[Critique] Qu’a-t-elle vu la femme de Loth ?, de Ioànna Bourazopoùlou
Lu dans le cadre de l’opération Masse Critique de Babelio.com. Merci à Ginkgo éditeur.
Prix de la revue Dekata, Prix de la ville d’Athène
Bienvenue aux portes d’un futur sans précédent. Qu’a t-elle vu, la femme de Loth ? est un monde fou loin des standards classés science-fiction.
Dans une Europe aux contours redessinés et dévastée par un cataclysme naturel, un Sel violet souterrain, remonté à la surface, devient une denrée plus précieuse que l’or et la plus addictive des drogues.
Privatisée par la Compagnie, une multinationale tentaculaire et mystérieuse, la Méditerranée est devenue un territoire commercial exploitée pour son Sel. Dans la Colonie, la micro société autarcique et totalitaire qui l’extrait, six fonctionnaires incapables de penser par eux-mêmes sont les pantins de cette société en huis clos. A l’extérieur, et pourtant omniprésente, la Compagnie qui les emploie y règne en maître par la terreur et la soumission.

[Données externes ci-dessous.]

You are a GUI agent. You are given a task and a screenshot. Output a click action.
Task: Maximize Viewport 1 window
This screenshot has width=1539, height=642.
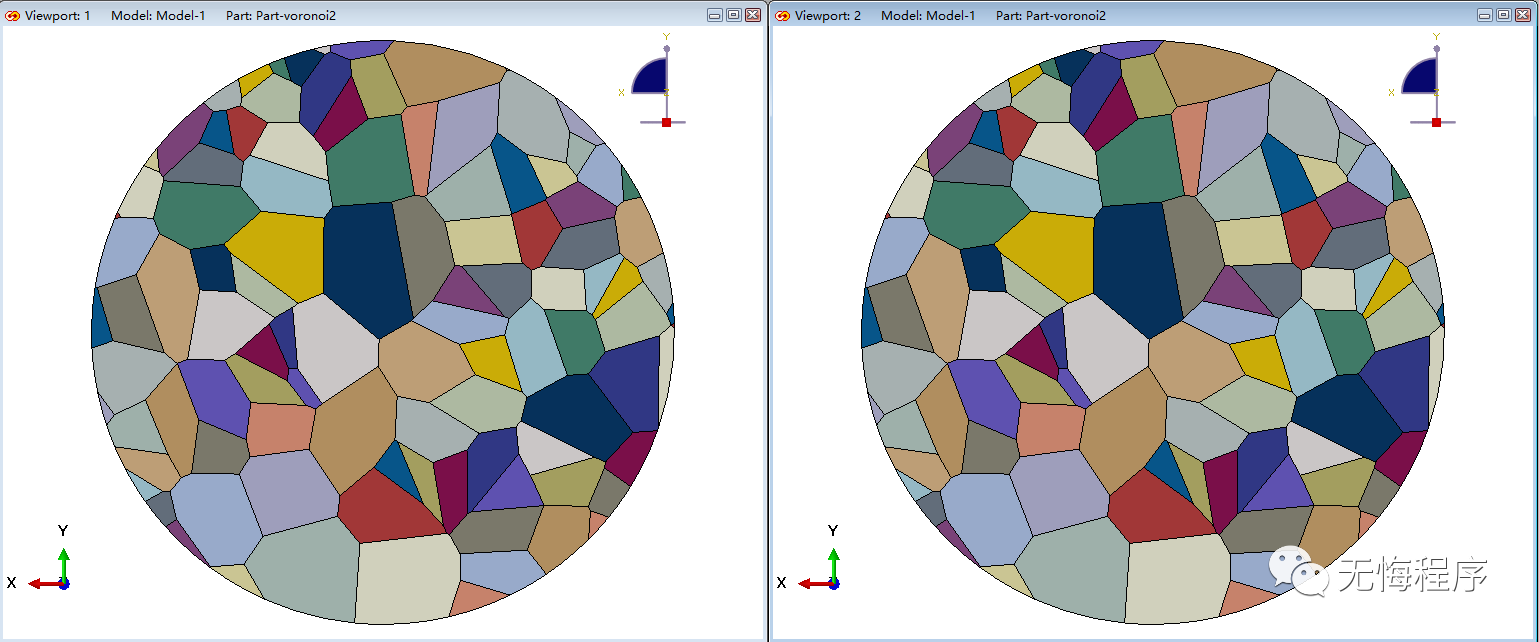click(733, 15)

Le petit monde de privilèges entièrement balisé des hauts dignitaires de la Colonie s’effondre le jour où le Gouverneur seul lien avec la Compagnie décède. Face à cette situation sans précédent et sans instruction réglementaire, ils sont perdus, soupçonneux et effrayés par la perte prévisible de leur statut social. Après des tentatives pour dissimuler cet état de fait, ils décident d’écrire chacun une lettre à la Compagnie pour rendre compte des faits précédant la macabre découverte, se dédouaner et donner leur donner leur point de vue sur les responsabilités de chacun.
Phileas Book, un journaliste du Times réputé pour ses « Lettres croisées » va se retrouver au centre de tous ces destins. Mandaté par la Compagnie, le journaliste britannique résidant à Paris, ville portuaire et siège de la Compagnie se voit confier la tâche minutieuse d’extraire des six lettres des dignitaires le sens de cet imbroglio et de démêler l’intrigue.

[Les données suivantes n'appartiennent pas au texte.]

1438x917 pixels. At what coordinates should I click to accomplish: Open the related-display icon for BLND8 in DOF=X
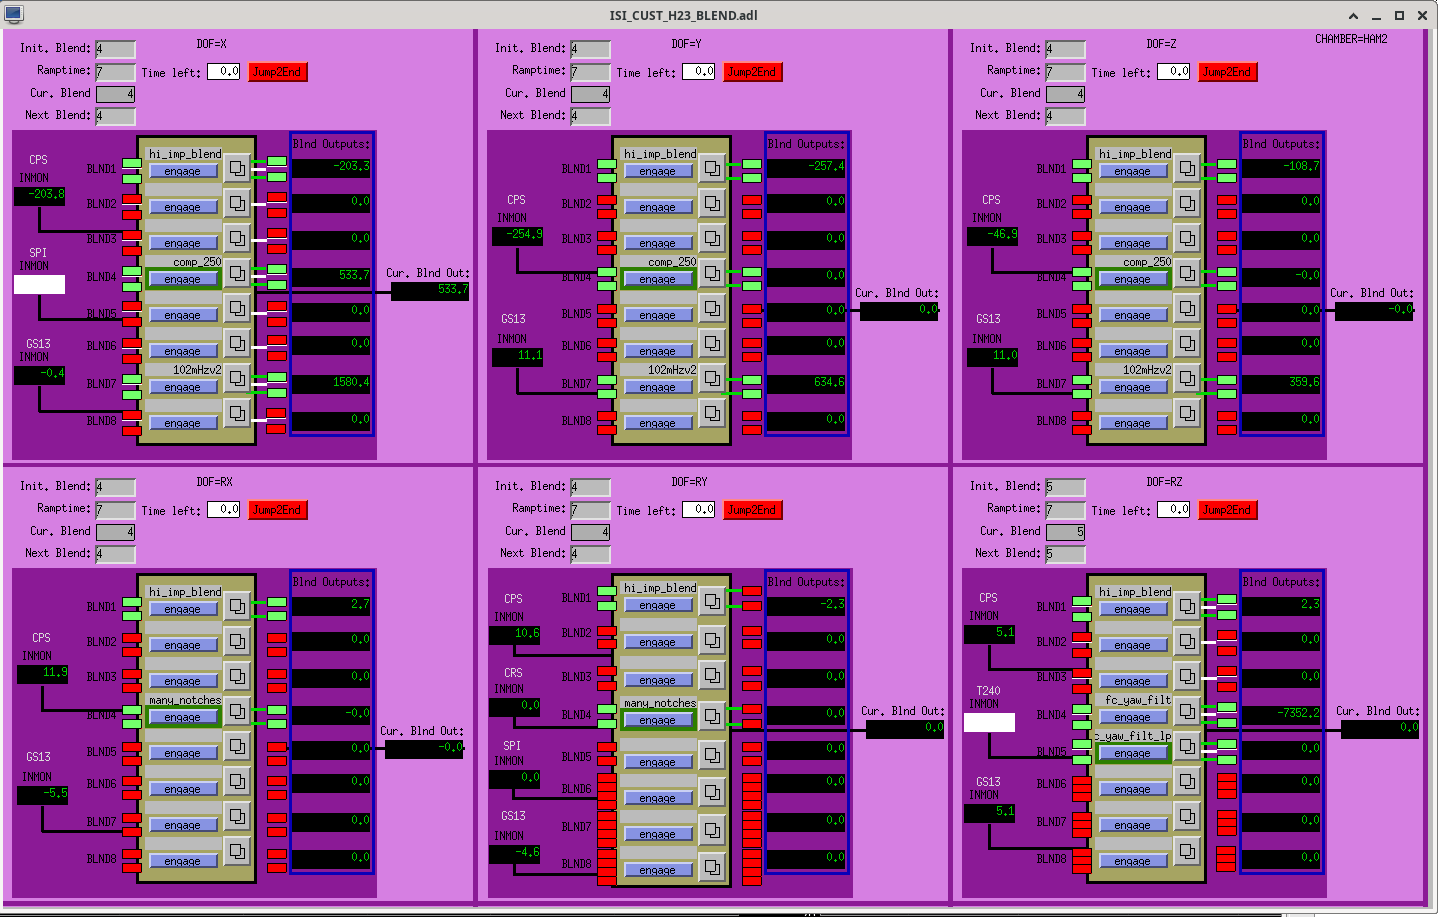[x=237, y=413]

Loin des standards classiques de la science-fiction, l’auteure offre une alternative, un roman frais et original qui comblera les curieux. Une occasion de découvrir Ioànna Bourazopoùlou publiée pour la première fois en France. En quelques lignes, l’auteure plante son décor et définit les nouvelles frontières de son monde. Elle raye le bassin méditerranéen et plonge son lecteur en plein Paris les pieds dans l’eau.
En deux mots, une véritable curiosité. Résolument moderne par la présence d’une multinationale monstrueuse et sans âme et définitivement archaïque et régressive au sein même de la Colonie, le roman décortique un monde dément aussi effrayant que déshumanisé.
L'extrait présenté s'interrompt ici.